Third course was "Pan Roasted South Texas Antelope with Cranberry Beans, Heirloom Beets and Smokey Bacon-Star Anise Jus". I have eaten antelope before but since this is farmed raised it was not quite as gamy. I find it similar to lamb and and young goat. There was nothing left on my plate. The wine served with this course was the Loring Wine Company 2006 Clos Pepe Vineyard Pinot Noir. Brian's wines are bolder that Wes's and Andrew's but the boldness paired well with this particular dish
Individual cheese plates came to the table. "Rinconada Dairies Poza Tomme with Sweet Butter and Baugette. The wine paired with this dish was the Clos Pepe Estate 2005 Pinot Noir. 2005 was one of my favorite vintages but after tasting the 2007 barrel samples I may change my mind.
I have tasted Clos Pepe Pinot Noir from 2000 to 2006.
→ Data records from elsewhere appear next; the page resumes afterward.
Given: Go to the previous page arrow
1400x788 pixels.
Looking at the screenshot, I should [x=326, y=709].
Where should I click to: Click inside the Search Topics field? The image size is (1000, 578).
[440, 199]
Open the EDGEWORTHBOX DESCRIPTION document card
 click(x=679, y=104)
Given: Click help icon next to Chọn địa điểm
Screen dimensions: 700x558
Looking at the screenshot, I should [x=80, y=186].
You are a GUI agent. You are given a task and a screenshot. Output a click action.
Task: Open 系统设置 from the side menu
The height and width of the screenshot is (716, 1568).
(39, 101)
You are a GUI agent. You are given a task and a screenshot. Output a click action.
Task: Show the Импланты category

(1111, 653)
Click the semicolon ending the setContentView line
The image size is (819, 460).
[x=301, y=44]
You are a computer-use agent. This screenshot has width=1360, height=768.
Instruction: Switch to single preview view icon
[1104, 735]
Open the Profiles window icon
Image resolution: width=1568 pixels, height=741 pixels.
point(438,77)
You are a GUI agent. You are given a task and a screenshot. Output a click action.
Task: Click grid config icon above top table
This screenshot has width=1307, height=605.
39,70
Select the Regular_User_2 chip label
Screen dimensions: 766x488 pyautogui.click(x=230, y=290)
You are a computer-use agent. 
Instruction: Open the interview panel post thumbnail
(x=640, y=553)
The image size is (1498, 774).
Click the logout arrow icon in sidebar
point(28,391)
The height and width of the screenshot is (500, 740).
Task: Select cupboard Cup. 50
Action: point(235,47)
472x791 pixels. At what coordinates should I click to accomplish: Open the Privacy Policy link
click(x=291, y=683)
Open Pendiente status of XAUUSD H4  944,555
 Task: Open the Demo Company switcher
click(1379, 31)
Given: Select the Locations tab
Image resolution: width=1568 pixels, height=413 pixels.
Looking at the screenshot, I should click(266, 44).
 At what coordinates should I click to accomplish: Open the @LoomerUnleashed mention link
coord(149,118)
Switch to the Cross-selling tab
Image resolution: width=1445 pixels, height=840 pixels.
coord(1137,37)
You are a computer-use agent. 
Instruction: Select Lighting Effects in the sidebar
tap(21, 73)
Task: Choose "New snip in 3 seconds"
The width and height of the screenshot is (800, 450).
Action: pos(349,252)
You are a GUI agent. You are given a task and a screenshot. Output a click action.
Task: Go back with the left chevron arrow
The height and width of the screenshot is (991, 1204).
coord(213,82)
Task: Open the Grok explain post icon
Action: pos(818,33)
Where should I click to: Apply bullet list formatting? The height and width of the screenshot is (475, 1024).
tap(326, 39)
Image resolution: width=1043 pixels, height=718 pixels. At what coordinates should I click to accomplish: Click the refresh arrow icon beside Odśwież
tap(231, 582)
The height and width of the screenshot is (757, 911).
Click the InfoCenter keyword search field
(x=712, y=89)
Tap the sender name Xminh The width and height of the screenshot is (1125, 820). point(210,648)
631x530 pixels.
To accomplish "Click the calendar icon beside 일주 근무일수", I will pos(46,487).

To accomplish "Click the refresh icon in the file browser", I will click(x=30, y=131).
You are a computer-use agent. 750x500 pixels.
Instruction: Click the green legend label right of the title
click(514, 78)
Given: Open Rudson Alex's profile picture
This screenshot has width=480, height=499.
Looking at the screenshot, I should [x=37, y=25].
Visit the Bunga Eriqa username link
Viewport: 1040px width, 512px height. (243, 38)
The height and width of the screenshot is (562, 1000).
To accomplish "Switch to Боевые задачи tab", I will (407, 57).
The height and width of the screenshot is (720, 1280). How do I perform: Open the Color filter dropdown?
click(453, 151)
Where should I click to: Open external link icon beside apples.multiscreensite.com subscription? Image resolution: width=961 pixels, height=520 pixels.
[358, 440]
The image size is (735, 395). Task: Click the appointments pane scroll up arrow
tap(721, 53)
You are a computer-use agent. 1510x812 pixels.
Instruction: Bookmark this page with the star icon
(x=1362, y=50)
A dessert tray was set down - "Family Style Dessert", very small shortbread cookies, chocolate truffles (handmade) and local fresh strawberries. This was a prefect ending to a very rich dinner. Wes Hagen's roasted coffee was served,
Again to me another fantastic dinner is a gorgeous setting. The temperature had dropped from the heat of the day and it was a beautiful evening. Great dinning companions, fabulous food , great wines and me. What more could I ask for. I'm already looking forward to next years bash.